What is needed
Below are some records. Copy every line in them that holds "submenu".

Material for the task
Segment Open

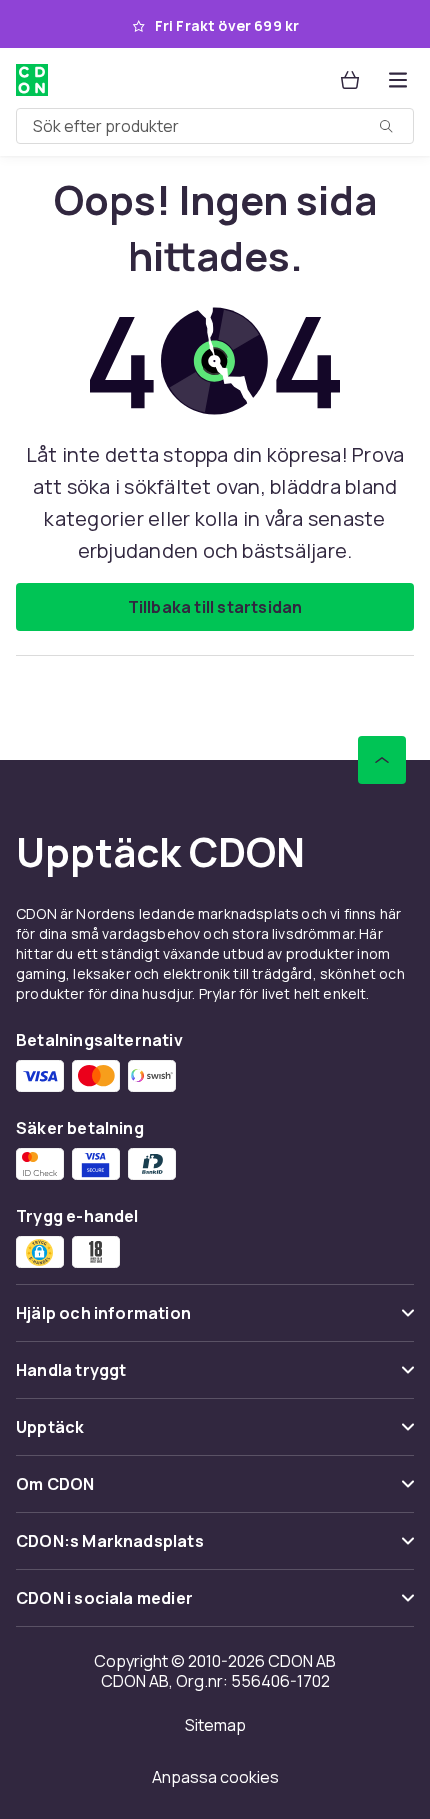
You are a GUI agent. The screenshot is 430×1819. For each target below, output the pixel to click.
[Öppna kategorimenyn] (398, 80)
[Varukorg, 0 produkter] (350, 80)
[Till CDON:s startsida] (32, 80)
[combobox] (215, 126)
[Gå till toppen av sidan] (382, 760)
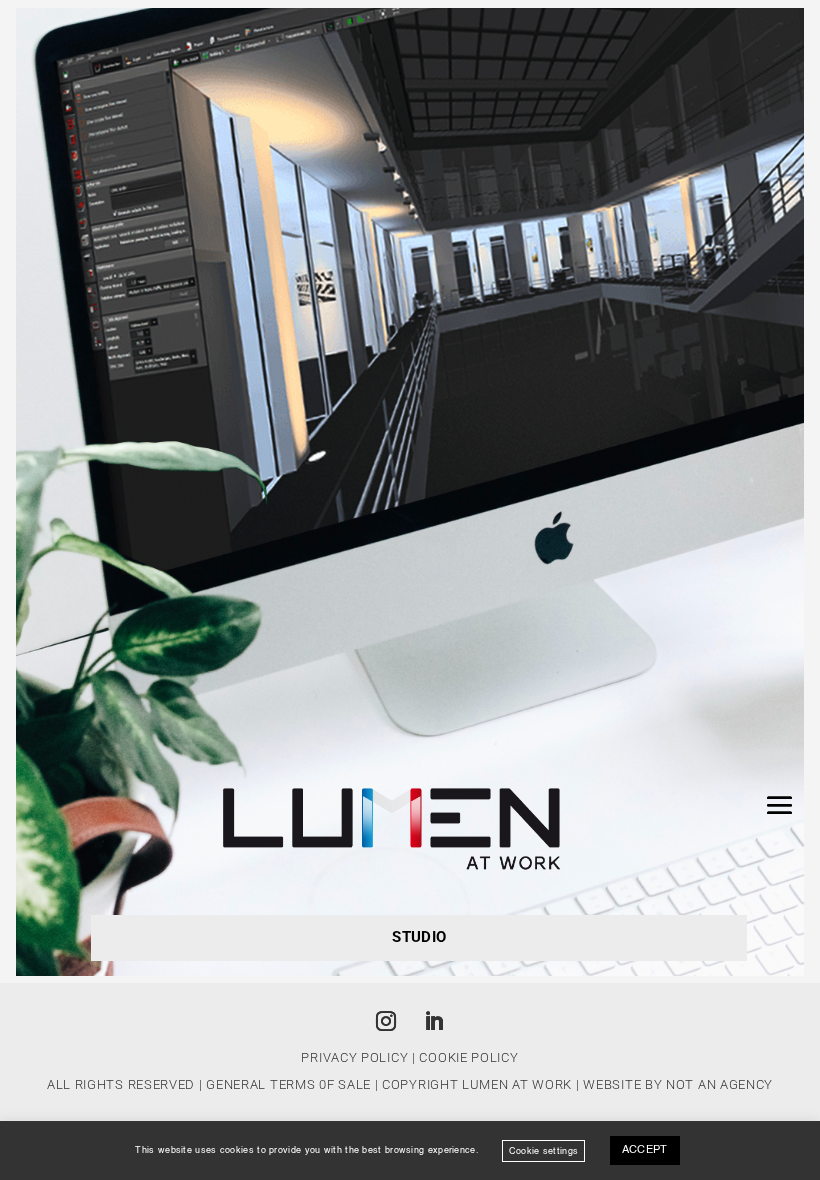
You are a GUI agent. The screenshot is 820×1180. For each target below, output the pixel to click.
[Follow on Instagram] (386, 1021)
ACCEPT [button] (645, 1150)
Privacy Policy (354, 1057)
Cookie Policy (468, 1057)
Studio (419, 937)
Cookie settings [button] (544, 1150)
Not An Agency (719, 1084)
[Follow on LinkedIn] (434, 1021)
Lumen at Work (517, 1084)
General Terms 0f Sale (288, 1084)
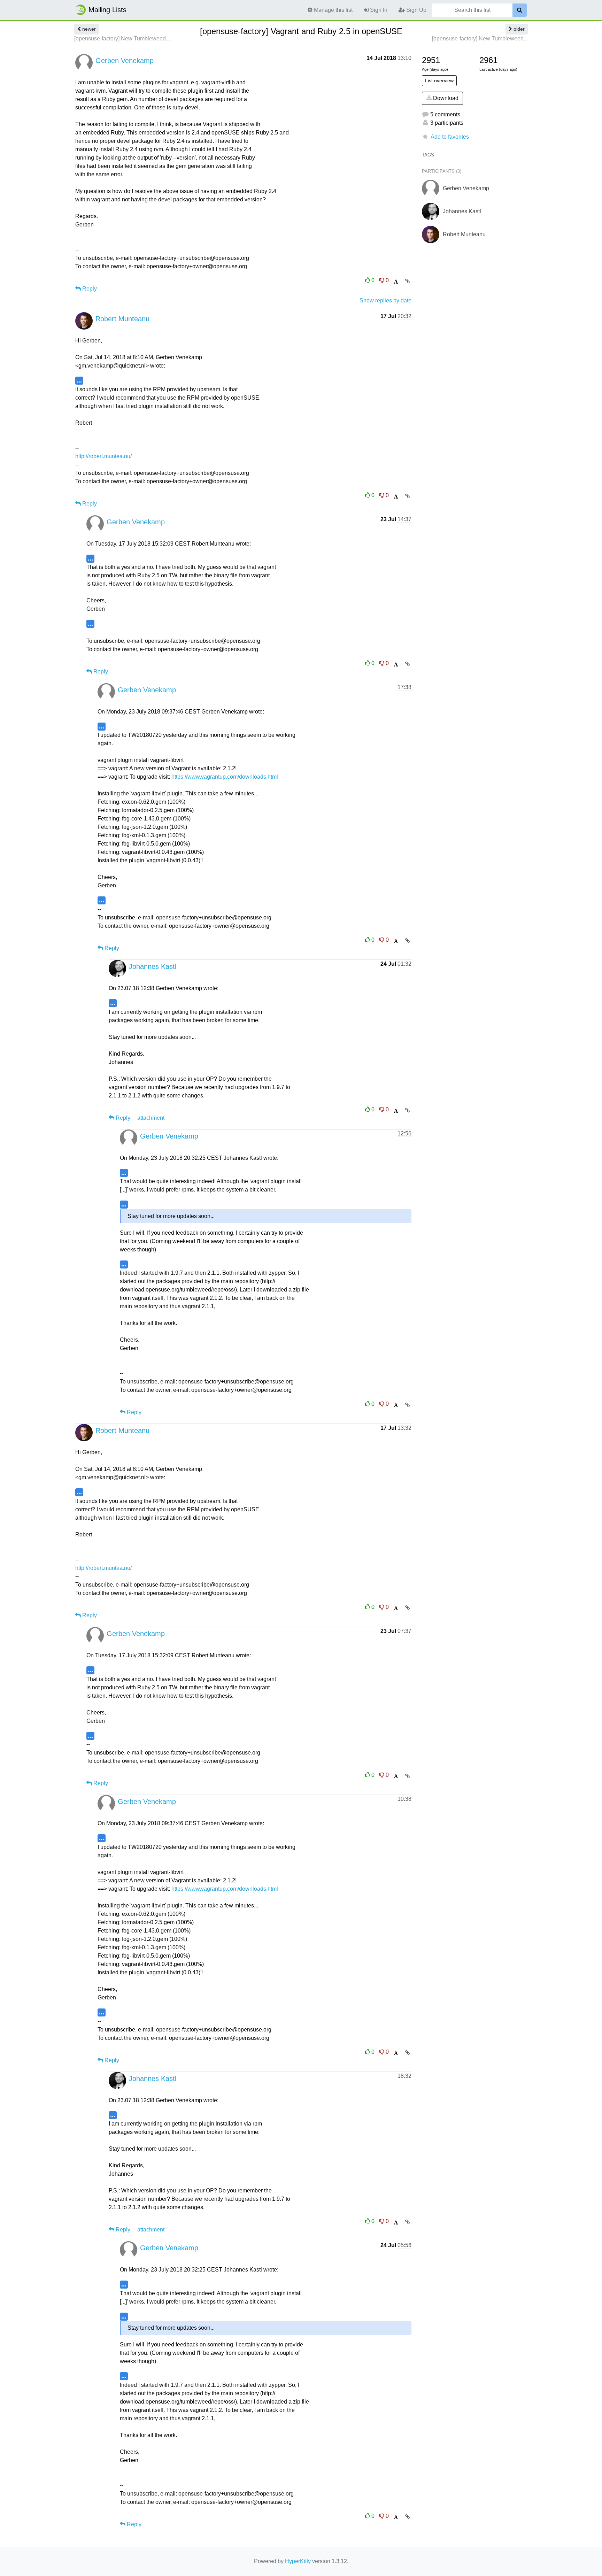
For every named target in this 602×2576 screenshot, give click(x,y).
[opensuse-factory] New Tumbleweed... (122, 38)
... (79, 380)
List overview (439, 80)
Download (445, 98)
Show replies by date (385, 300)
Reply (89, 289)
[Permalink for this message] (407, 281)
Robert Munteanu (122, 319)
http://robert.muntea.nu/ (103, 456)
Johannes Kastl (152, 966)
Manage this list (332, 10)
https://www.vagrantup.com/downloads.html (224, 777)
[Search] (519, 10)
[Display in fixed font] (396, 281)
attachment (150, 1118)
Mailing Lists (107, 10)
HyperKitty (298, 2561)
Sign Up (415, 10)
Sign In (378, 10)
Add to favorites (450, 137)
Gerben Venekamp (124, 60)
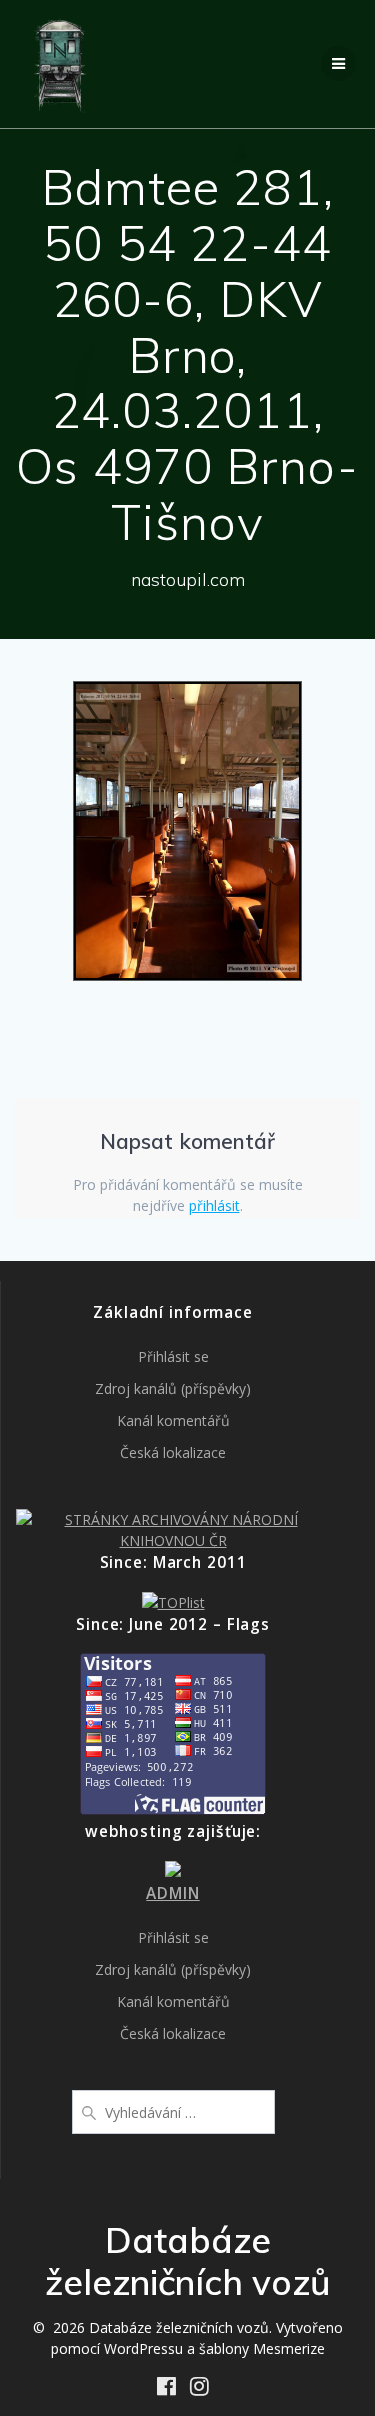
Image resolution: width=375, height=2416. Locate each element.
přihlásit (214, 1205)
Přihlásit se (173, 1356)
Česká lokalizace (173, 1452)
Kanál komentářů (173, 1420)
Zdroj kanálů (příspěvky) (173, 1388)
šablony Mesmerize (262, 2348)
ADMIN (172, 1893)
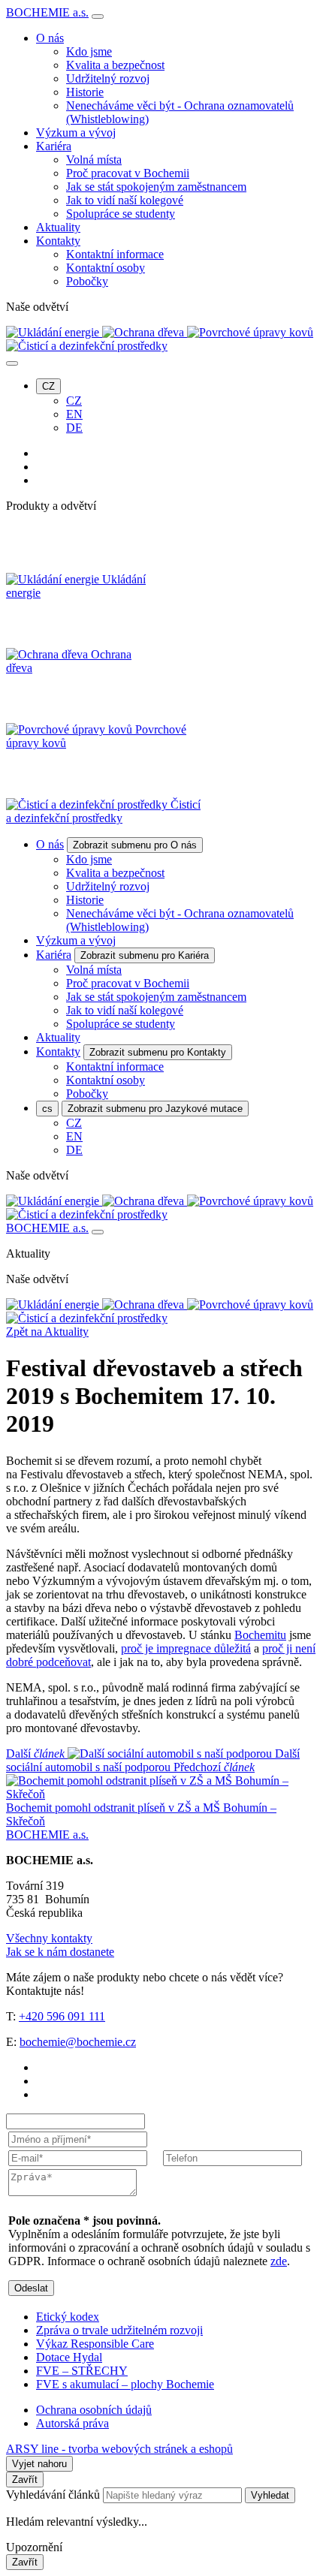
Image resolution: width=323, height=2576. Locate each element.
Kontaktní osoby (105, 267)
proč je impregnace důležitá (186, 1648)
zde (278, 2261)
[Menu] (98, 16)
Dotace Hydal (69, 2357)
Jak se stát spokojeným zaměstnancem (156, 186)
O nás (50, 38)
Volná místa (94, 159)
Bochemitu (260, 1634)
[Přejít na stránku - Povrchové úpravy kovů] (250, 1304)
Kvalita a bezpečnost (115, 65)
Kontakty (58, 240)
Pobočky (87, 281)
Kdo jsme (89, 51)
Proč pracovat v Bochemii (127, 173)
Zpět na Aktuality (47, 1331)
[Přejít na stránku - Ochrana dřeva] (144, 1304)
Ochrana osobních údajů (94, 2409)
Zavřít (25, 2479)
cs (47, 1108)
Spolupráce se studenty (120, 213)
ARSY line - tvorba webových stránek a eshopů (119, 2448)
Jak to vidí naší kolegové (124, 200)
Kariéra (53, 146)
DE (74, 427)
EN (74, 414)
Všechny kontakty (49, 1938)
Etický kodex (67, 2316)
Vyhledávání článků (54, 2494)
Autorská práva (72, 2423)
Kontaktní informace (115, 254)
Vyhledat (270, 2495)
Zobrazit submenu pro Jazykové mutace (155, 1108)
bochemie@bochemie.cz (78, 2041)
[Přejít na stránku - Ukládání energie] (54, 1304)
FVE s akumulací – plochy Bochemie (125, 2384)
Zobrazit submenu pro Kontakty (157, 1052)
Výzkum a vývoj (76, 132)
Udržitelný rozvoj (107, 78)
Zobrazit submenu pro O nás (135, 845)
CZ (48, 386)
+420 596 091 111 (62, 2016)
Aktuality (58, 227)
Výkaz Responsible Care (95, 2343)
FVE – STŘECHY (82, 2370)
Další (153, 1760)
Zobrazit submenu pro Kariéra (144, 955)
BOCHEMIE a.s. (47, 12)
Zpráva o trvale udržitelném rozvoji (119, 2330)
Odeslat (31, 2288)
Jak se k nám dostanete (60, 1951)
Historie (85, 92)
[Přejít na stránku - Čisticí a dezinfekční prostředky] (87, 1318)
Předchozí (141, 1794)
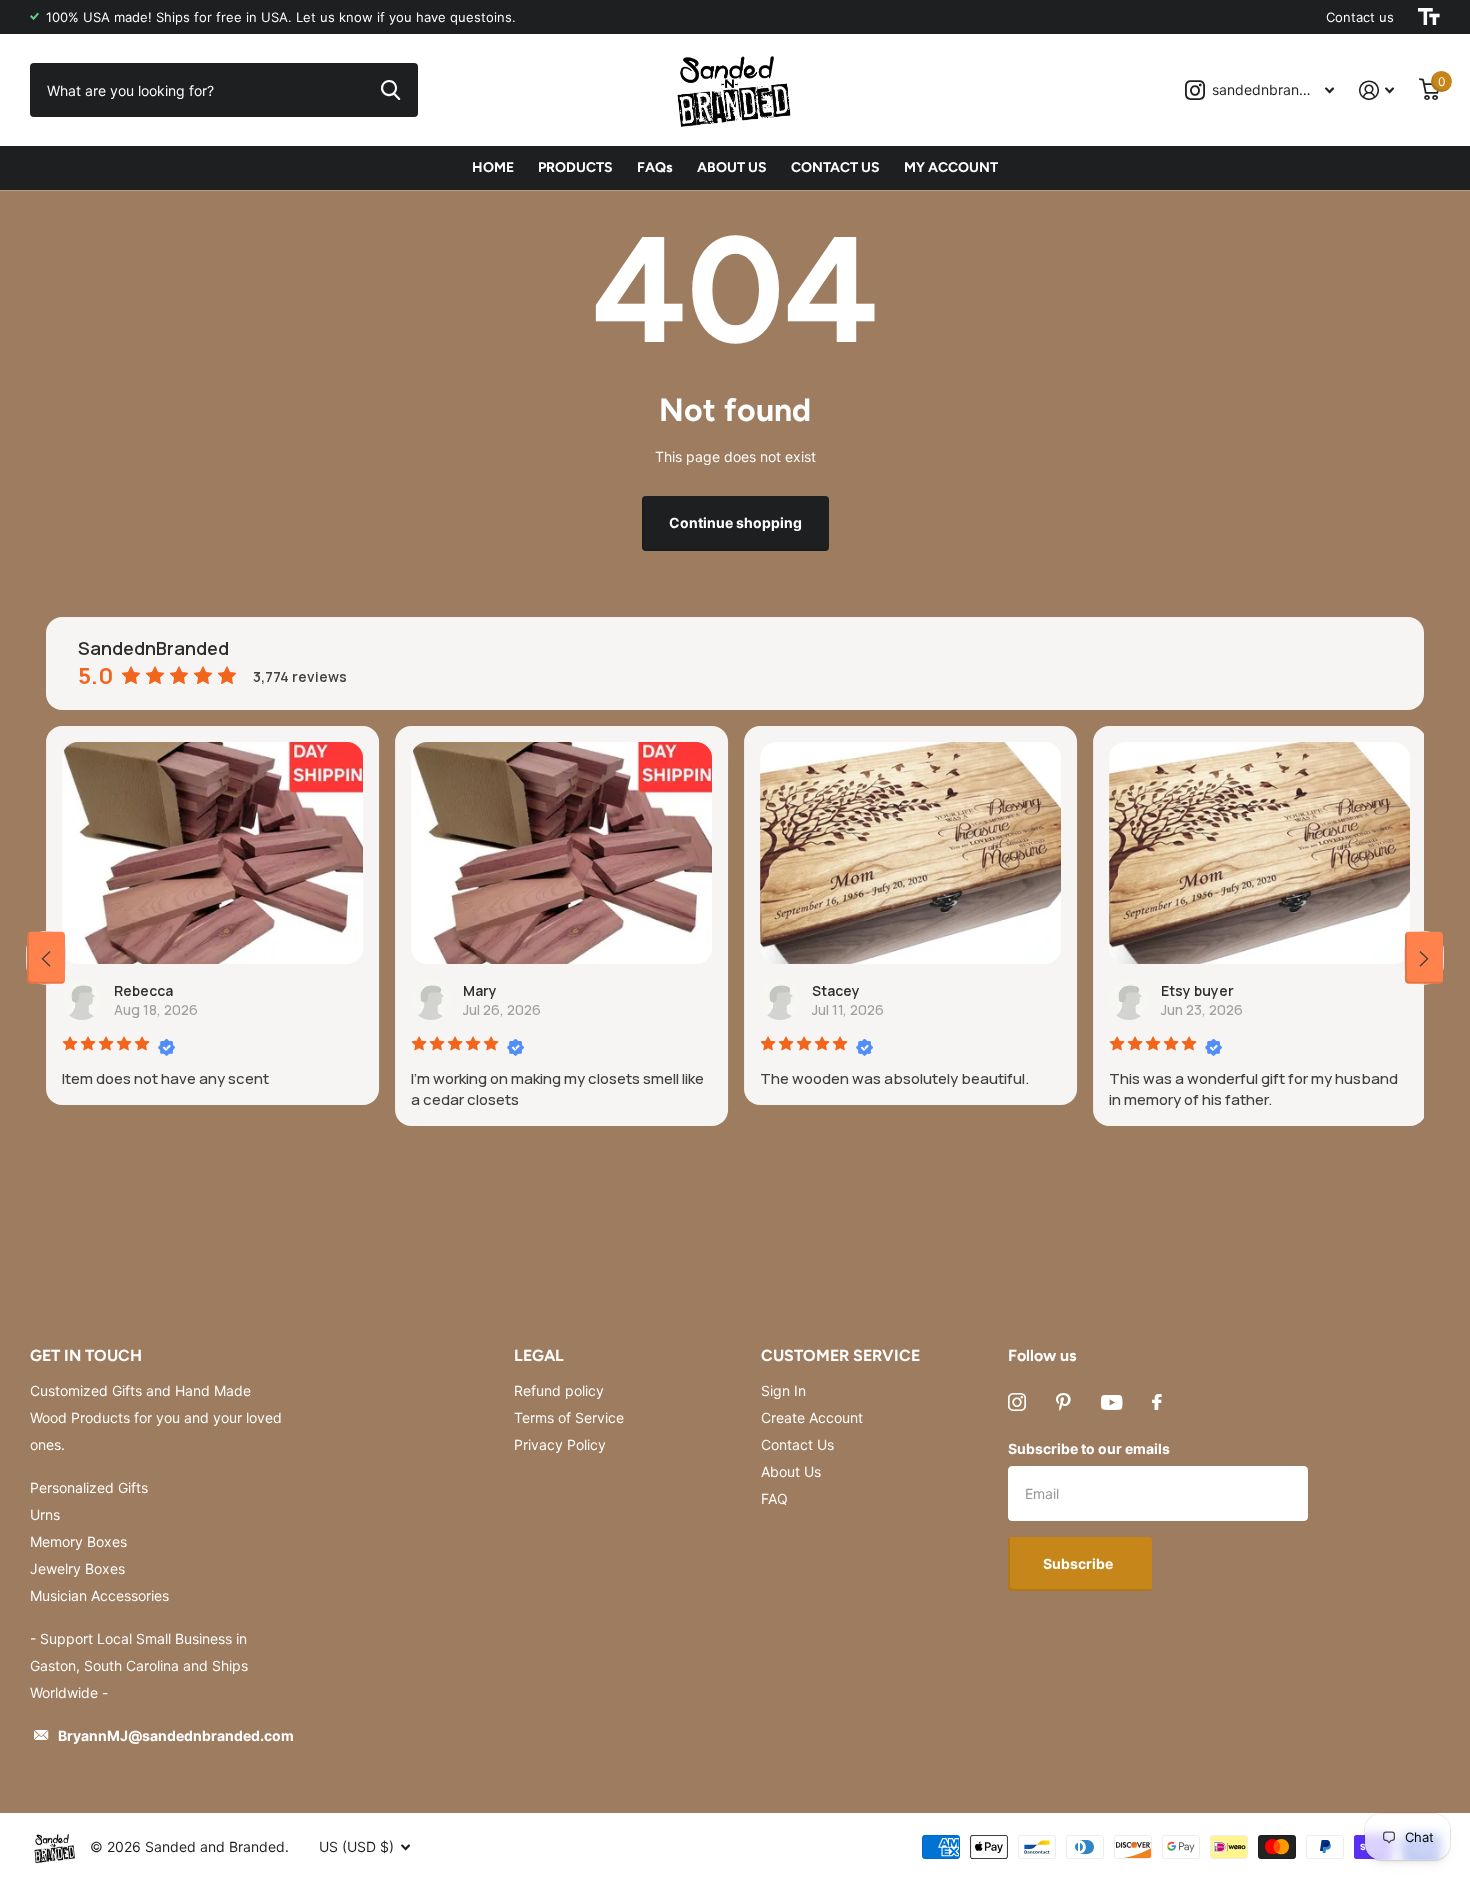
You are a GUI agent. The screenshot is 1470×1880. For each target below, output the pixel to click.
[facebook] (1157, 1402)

Segment Closed

Task response
Zobrazit submenu pro Jazykové mutace (155, 1108)
Zobrazit submenu pro Kontakty (157, 1052)
Zobrazit submenu pro O nás (135, 845)
Zobrazit submenu pro Kariéra (144, 955)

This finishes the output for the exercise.